= J. Donald M. Gass =

Biography of ophthomologist (1928 – 2005)

John Donald MacIntyre Gass (2 August 1928, Montague, Prince Edward Island – 26 February 2005, Nashville, Tennessee) was a Canadian-American ophthalmologist, one of the world's leading specialists on diseases of the retina. He was the first to describe many macular diseases.

His father was the prominent tuberculosis specialist R. S. Gass. Donald Gass moved as a child with his family from Canada to Nashville. He received in 1950 his bachelor's degree from Vanderbilt University and then served from 1950 to 1953 in the U.S. Navy as an active line officer during the Korean War. He received in 1957 his M.D. from the Vanderbilt University School of Medicine. Gass was an intern at the University of Iowa Hospitals and Clinics and a resident at the Wilmer Eye Institute at Johns Hopkins Hospital. He then had a fellowship at the Armed Forces Institute of Pathology. He was from 1963 to 1972 an assistant professor and from 1972 to 1995 a full professor at the Bascom Palmer Eye Institute at the University of Miami Medical School. In 1995 he and his wife moved back to Nashville, where he became a professor at the Vanderbilt University School of Medicine.

The book, "Stereoscopic Atlas of Macular Diseases: Diagnosis and Treatment," describes several hundred congenital, infectious, age-related and inflammatory eye diseases. Illustrating those disorders with photographs and drawings, the work is widely known as Gass's Atlas and is now in its fourth edition. In preparing his book, Dr. Gass helped to pioneer the use of fluorescein angiography, a test that traces a vegetable dye injected into blood vessels within the retina, and so reveals signature patterns of leaking and blockage in those vessels. Dr. Gass used that test to characterize the often subtle differences among diseases, combining angiography with other observations in describing the wet form of macular degeneration and refining existing descriptions of other disorders. In 1967, Dr. Gass helped to describe the most common cause of vision impairment that may follow cataract surgery, a type of macular swelling now known as Irvine-Gass syndrome.

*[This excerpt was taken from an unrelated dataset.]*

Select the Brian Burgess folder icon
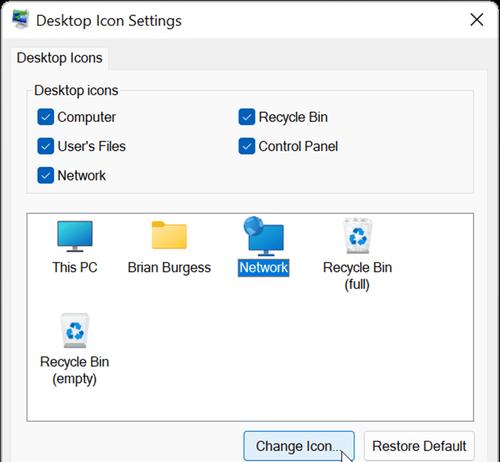The height and width of the screenshot is (462, 500). point(169,235)
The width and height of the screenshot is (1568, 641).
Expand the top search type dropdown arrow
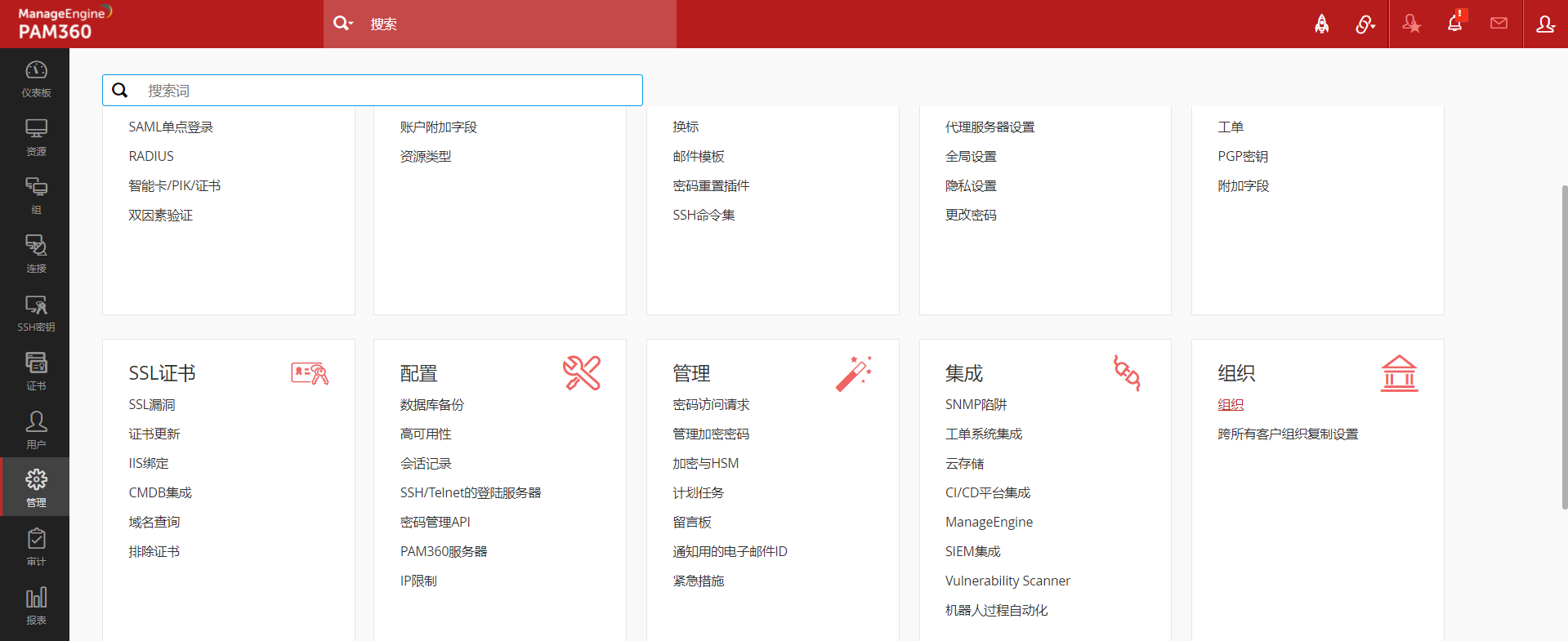[x=351, y=24]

He is also well known for his work in finding the link between acute zonal occult outer retinopathy (AZOOR) and other retinal syndromes and in the treatment of diffuse unilateral subacute neuroretinitis. The disease, common in tropical areas, is caused by a worm that gains entrance into the bloodstream, invading the area between the retina and choroid and causing severe vision loss in one eye.

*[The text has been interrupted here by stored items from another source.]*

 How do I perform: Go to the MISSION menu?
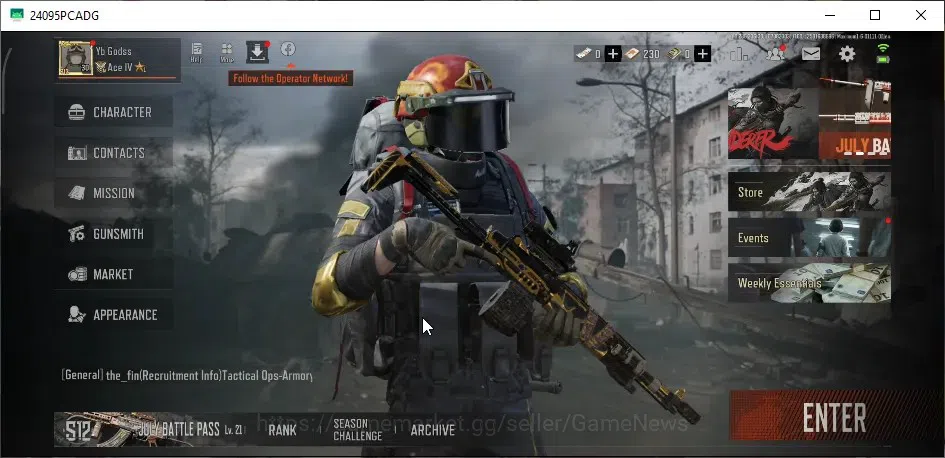point(114,193)
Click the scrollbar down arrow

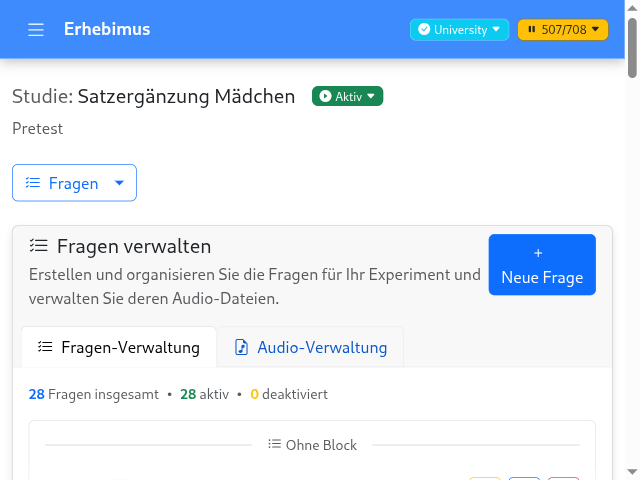click(632, 471)
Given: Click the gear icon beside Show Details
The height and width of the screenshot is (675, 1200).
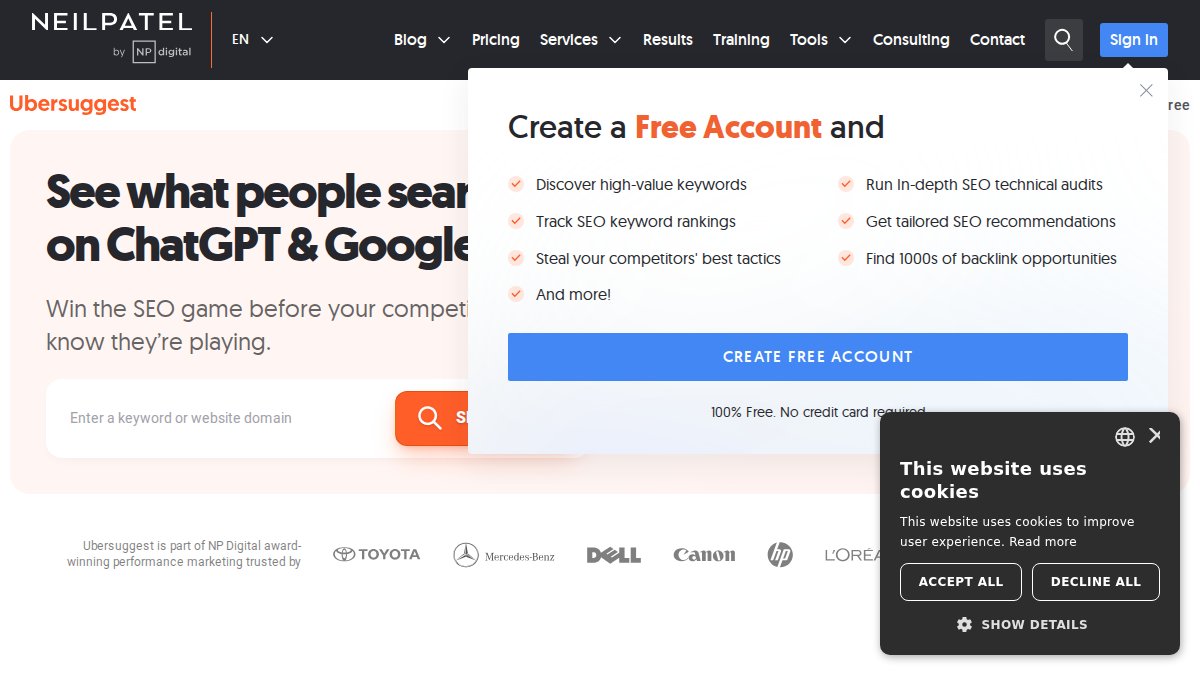Looking at the screenshot, I should tap(964, 624).
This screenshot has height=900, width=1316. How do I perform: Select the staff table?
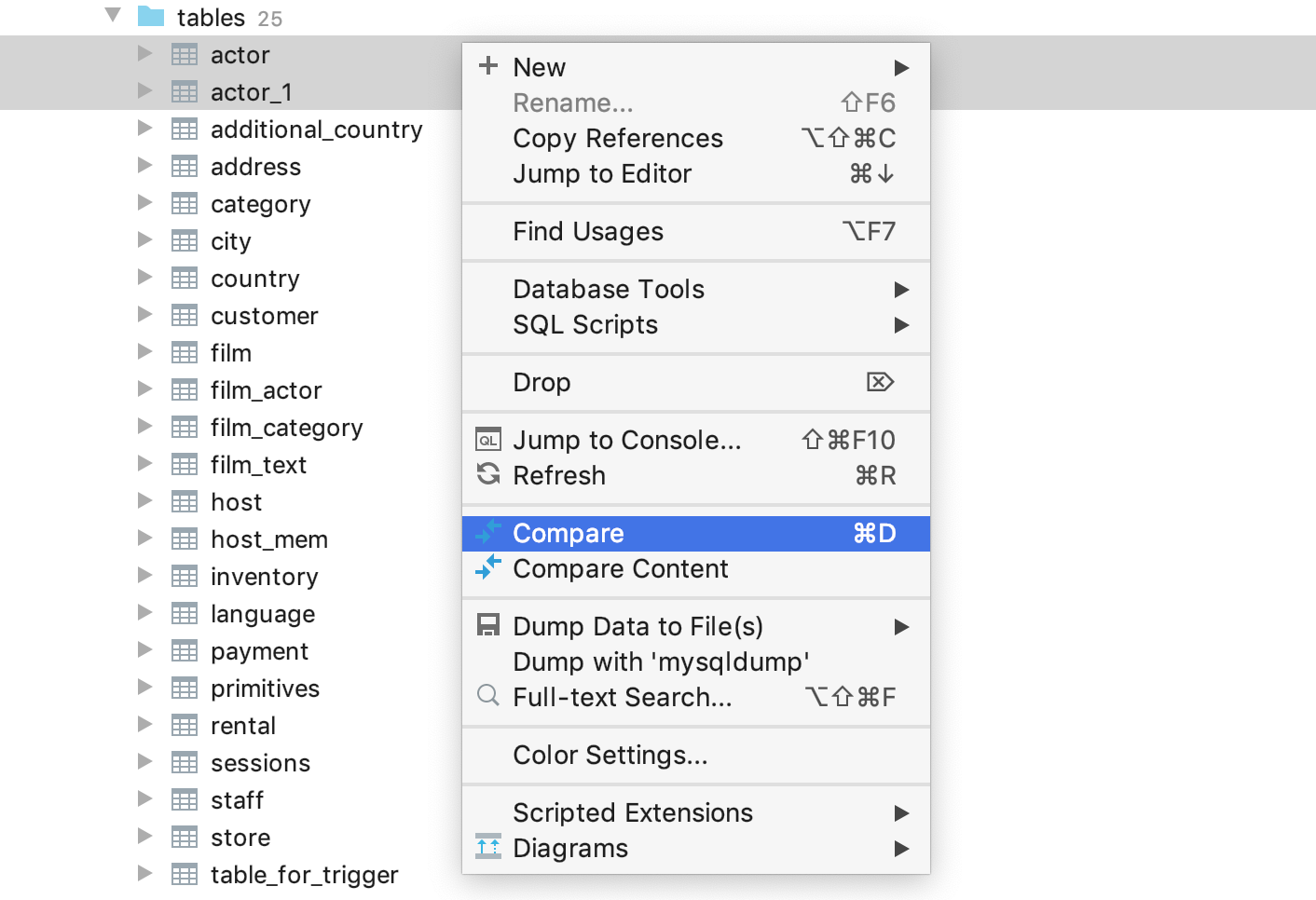[x=237, y=800]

Upon his death he was survived by his wife, three sons, a daughter, and five grandchildren.

==Awards and honors==
- 1987 — establishment of the Gass Medal in his honor by the Macula Society
- 1999 — Mildred Weisenfeld Award for Excellence in Ophthalmology of the American Association for Research and Vision in Ophthalmology
- 2001 — Helen Keller Prize for Vision Research of the Helen Keller Foundation
- 2004 — Laureate Recognition Award of the American Academy of Ophthalmology

==Selected publications==
- with Anita Agarwal: Gass' Atlas of Macular Diseases, 5th edition. Volume 1. Elsevier Health Sciences, 2011.